Live from the Green Roof!


New York Convention Center Operating Corporation (NYCCOC) President and CEO Alan Steel has announced the creation of a live video web stream from the Javits Center’s green roof, the second largest of its kind in the United States.

The live stream, which displays a rooftop view of Manhattan’s rapidly developing West Side, will be available 24 hours a day and provide users with a unique perspective of the 6.75-acre green roof. Since its installation in 2014, the green roof has become a sanctuary for area wildlife, serving as a home for 17 bird species, five bat species and 300,000 honeybees.

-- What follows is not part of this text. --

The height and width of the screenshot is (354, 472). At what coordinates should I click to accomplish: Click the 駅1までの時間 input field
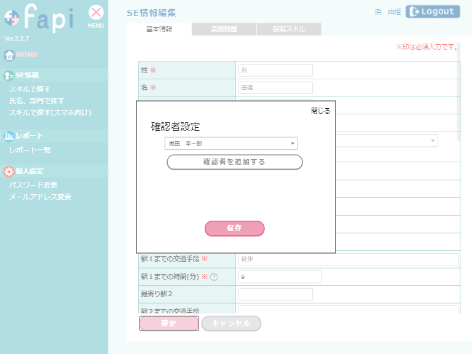pyautogui.click(x=280, y=277)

The green roof was constructed as a part of the Javits Center’s recent renovation, which included major upgrades to its façade, flooring, and mechanical and technology systems. The Javits Center has partnered with the New York City Audubon and other research institutions to study the impact of the green roof and other sustainability efforts.

The live green roof cam can be found here.

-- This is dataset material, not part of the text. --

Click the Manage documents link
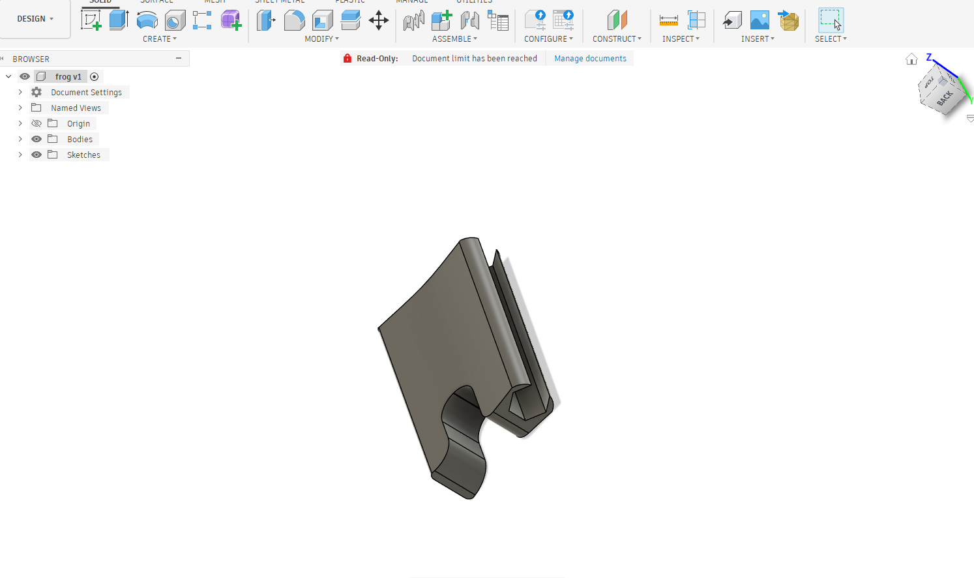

“This live roof cam provides a window to avian wildlife on top of New York’s largest convention center,” said Mr. Steel of NYCCOC, which operates the Javits Center. “Viewers will be able to see birds foraging, bats flying and even bees buzzing, as well as the ever-changing skyscape on Manhattan’s West Side. As a part of our recent renovation, we have focused on improving the community’s quality of life and increasing the sustainability of this building, and this roof cam clearly demonstrates the impact of our great work so far."

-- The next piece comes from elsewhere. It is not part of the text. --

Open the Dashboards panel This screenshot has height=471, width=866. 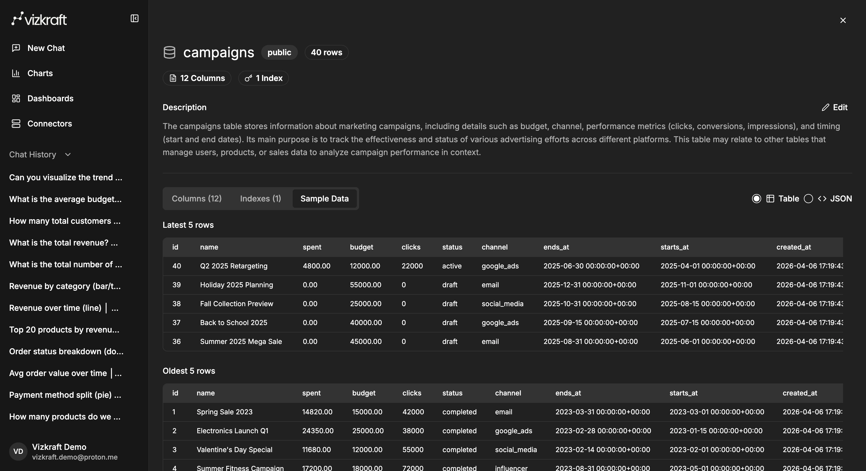pos(50,98)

Completed in 2014, the green roof has become the signature feature of the five-year renovation project led by the New York Convention Center Development Corporation (NYCCDC), architectural firms FXFOWLE and Epstein and general contractor Tishman Construction. The green roof – comprised of sedum grown in Syracuse, NY – provides a habitat for birds, bats and arthropods necessary in such a dense urban environment, and as the roof matures, changes are expected in the abundance and diversity of the wildlife utilizing it. A green roof study by the New York City Audubon identified 1,124 bird sightings and 17 bird species, including 12 nests, during a 26-week period in 2015.